Policjanci zatrzymali 36-latka, który rzucając kamieniami, zniszczył sześć samochodów. Mężczyzna wsiadł do tramwaju, a policjanci ruszyli w ślad za nim. Jak się okazało, nie tylko oni. Wandal został ujęty przez dwóch obywateli, którzy postanowili pomóc w jego zatrzymaniu.

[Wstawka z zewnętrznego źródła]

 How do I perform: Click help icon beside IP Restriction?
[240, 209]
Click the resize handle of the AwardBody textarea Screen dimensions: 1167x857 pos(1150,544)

36-latek trafił do policyjnej celi, a prokurator zastosował wobec niego policyjny dozór
25 marca policjanci z ogniwa patrolowo-interwencyjnego otrzymali zgłoszenie o tym, że na ulicy Zabrzańskiej mężczyzna niszczy zaparkowane samochody. Natychmiast pojechali we wskazane miejsce. Mężczyzna miał uszkodzić sześć samochodów, rzucając w nie kamieniami, po czym wsiąść do tramwaju i odjechać z miejsca zdarzenia. Policjanci ruszyli na poszukiwania. Na tej samej ulicy zauważyli mężczyznę, którego wygląd odpowiadał rysopisowi wandala. Był on trzymany przez dwóch mężczyzn, którzy oznajmili, że jeden z nich był świadkiem zdarzenia. Mężczyźni nie pozostali obojętni, ruszyli za tramwajem i ujęli wandala. Mundurowi przejęli sprawcę, który trafił do policyjnej celi. Badanie trzeźwości wykazało w jego organizmie ponad promil alkoholu.
Policjanci ustalili, że 36-latek obrzucił kamieniami sześć samochodów, uszkadzając ich karoserię, lusterka oraz powybijał w nich szyby. Teraz trwa ustalanie strat.
Zatrzymany mężczyzna został przesłuchany i usłyszał zarzuty uszkodzenia mienia. Prokurator zastosował wobec niego dozór policyjny. Za to przestępstwo grozi mu kara do 5 lat więzienia.